### To be done
Rewrite only the part of the listing that opens with the line containing "Task: Click shield icon on second flight card" and closes with the line containing "Action: (953, 332)", keeping the request lines. Multiply every coordinate in the answers by 0.65 and round each to a whole number, with halves going up.

==== Records for the task

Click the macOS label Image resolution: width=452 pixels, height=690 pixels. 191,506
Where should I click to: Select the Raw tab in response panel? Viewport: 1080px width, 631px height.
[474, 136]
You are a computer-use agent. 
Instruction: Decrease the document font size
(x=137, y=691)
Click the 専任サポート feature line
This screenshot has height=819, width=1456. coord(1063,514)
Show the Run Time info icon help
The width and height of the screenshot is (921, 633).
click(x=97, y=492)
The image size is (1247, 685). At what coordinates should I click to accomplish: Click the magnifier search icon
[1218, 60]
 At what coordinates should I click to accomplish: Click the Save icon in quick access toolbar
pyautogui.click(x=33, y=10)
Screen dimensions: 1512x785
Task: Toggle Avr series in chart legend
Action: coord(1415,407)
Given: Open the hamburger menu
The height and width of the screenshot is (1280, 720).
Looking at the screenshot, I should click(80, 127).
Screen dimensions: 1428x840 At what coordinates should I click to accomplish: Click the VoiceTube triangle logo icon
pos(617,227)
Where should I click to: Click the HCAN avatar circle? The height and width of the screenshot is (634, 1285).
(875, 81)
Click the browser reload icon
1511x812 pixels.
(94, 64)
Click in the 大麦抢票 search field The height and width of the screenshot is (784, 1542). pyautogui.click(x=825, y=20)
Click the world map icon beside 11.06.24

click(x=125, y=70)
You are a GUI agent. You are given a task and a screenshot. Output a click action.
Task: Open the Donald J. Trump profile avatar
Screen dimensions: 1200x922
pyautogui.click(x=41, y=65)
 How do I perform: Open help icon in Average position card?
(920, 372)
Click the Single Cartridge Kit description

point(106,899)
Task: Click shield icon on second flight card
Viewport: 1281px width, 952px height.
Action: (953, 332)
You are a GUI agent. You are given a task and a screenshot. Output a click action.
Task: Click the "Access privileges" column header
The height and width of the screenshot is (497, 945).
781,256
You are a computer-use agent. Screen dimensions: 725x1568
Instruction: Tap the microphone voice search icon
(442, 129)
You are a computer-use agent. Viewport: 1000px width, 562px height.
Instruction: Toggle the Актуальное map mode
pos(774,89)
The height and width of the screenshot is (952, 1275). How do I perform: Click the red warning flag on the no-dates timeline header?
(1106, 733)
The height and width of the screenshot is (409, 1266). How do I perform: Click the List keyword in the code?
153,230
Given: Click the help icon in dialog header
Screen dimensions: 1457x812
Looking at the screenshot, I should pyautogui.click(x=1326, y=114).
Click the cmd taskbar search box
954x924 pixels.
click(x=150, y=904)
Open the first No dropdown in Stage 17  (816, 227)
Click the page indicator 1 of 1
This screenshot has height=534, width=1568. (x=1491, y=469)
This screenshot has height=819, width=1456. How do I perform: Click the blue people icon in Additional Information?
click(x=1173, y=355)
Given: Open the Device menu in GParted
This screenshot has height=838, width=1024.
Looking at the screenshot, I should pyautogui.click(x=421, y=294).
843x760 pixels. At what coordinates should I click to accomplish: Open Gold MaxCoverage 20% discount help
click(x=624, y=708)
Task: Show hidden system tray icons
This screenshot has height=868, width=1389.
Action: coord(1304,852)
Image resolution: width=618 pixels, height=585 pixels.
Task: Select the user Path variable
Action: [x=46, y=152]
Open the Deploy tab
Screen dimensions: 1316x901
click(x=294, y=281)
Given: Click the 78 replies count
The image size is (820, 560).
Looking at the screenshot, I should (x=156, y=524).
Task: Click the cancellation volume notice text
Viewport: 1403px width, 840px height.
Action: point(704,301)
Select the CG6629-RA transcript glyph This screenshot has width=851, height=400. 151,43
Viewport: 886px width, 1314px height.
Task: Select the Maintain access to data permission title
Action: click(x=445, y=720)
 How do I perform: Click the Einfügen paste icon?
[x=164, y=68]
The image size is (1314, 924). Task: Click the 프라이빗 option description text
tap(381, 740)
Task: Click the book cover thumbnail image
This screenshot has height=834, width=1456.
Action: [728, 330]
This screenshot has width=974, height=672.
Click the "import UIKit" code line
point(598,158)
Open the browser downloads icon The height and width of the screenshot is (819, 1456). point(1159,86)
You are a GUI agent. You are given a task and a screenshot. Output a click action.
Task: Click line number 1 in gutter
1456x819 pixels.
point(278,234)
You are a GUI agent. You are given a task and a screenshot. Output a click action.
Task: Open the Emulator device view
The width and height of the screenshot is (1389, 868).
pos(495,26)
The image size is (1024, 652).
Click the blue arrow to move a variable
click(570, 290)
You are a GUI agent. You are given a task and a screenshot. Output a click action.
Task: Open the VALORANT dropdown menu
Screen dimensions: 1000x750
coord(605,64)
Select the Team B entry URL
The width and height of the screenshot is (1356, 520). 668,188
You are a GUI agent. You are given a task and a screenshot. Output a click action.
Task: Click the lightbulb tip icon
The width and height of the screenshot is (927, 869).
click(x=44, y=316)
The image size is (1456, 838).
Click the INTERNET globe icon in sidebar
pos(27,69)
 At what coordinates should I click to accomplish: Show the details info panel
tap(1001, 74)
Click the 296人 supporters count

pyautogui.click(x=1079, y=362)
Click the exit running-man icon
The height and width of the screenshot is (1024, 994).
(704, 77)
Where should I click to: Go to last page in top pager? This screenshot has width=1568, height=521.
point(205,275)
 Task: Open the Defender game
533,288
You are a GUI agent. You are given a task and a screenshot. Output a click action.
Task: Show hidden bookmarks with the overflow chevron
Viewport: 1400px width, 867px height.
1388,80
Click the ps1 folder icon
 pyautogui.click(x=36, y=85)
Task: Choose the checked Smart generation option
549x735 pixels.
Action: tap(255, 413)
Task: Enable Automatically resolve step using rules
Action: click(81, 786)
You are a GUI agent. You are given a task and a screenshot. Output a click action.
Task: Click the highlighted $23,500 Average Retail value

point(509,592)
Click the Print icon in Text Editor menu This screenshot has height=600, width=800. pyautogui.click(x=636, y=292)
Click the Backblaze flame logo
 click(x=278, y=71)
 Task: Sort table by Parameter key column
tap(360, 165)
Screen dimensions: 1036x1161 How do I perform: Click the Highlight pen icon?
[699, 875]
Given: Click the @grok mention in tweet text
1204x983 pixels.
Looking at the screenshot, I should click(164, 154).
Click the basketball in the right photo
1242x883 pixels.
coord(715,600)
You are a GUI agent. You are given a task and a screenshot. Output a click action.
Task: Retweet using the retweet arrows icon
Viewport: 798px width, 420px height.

========

### Solution for this task
Task: Click shield icon on second flight card
Viewport: 1281px width, 952px height.
Action: (619, 216)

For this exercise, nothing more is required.